Courtesy of Ohio Meshanko
In recent years, many MCPS classrooms have been completely overhauled to accommodate a modern learning and teaching experience. The widespread adoption of Promethean boards and chromebooks, specifically, have allowed for lessons to be planned and organized faster and cleaner than with markers or chalk. Students also gain more real-world preparation, since typing is far more common than hand-writing in today’s workplace.
However, some classrooms, for unknown reasons, have been left entirely without these crucial upgrades. The teachers who use these rooms are stuck using methods that others do not, potentially impacting both teachers’ and students’ performance.
Room 274, a ceramics classroom at WCHS, does not even have a whiteboard. The setup looks like it came out of a classroom from 15 years ago, with a dusty chalkboard being the only writable surface in the room. This room has no Promethean board, either, but only a small overhead projector shoved into the corner. Ceramics and Fashion Design teacher Tiffany Carmi, who uses this room on a daily basis, jokes that the setup came from the 19th Century.
“I had to paint colored squares on the walls to act as a stand-in for a bulletin board,” Carmi said. “There’s never any chalk for the board, either, so I usually don’t get to write much.”
The lack of modern teaching equipment does not only make life harder for the teacher, but also the students.
“I can’t ever see anything on the projector,” senior Isaiah Zack said. “The image it makes is really small, and there isn’t even a roll-down surface for it to project on to.”
The room is already quite dusty because of its use as a ceramics classroom, so the added chalk dust in the air doesn’t help much for students with allergies or sensitive noses.
The room itself is also deteriorating. One look at the various sinks around the walls reveals that the particle wood used for the countertops is beginning to disintegrate, resulting in peeling and structural weakening.
“I don’t think these countertops were designed for long term use in an art room,” Carmi said.
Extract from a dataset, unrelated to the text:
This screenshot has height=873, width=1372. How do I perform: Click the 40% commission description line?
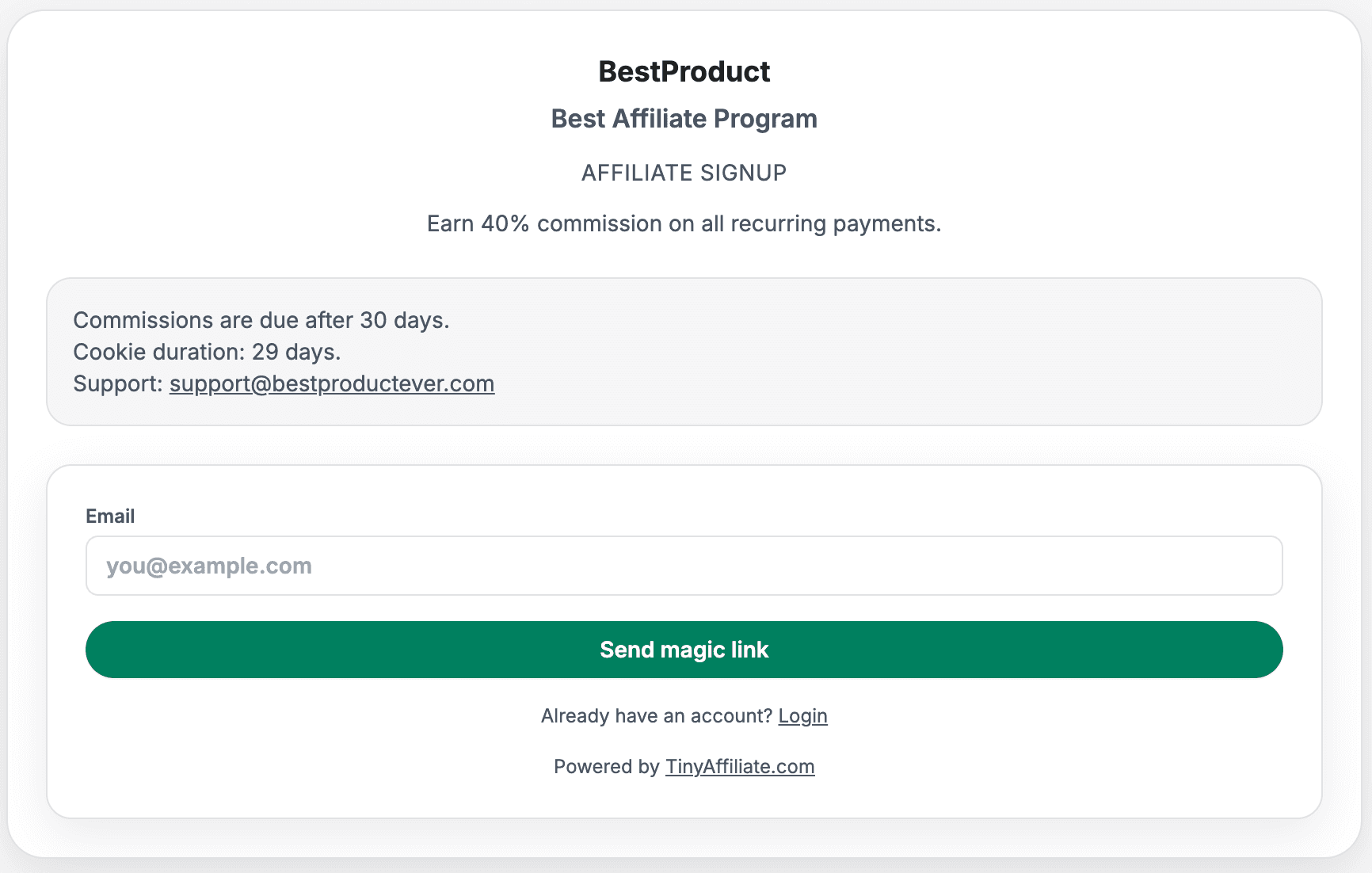click(684, 223)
Though room 274 and the other neighboring art rooms are the best examples of what seems like structural neglect, they are not the only ones. Several science rooms, such as room 145, do not have white boards and still rely on chalk, though the inclusion of a Promethean board in this room compensates somewhat. It is still unclear why school administration has yet to upgrade these rooms to more modern standards.
“I’ve asked for a Promethean board so many times, and I always get turned down,” Carmi said. “I hope that this year things may end up differently.”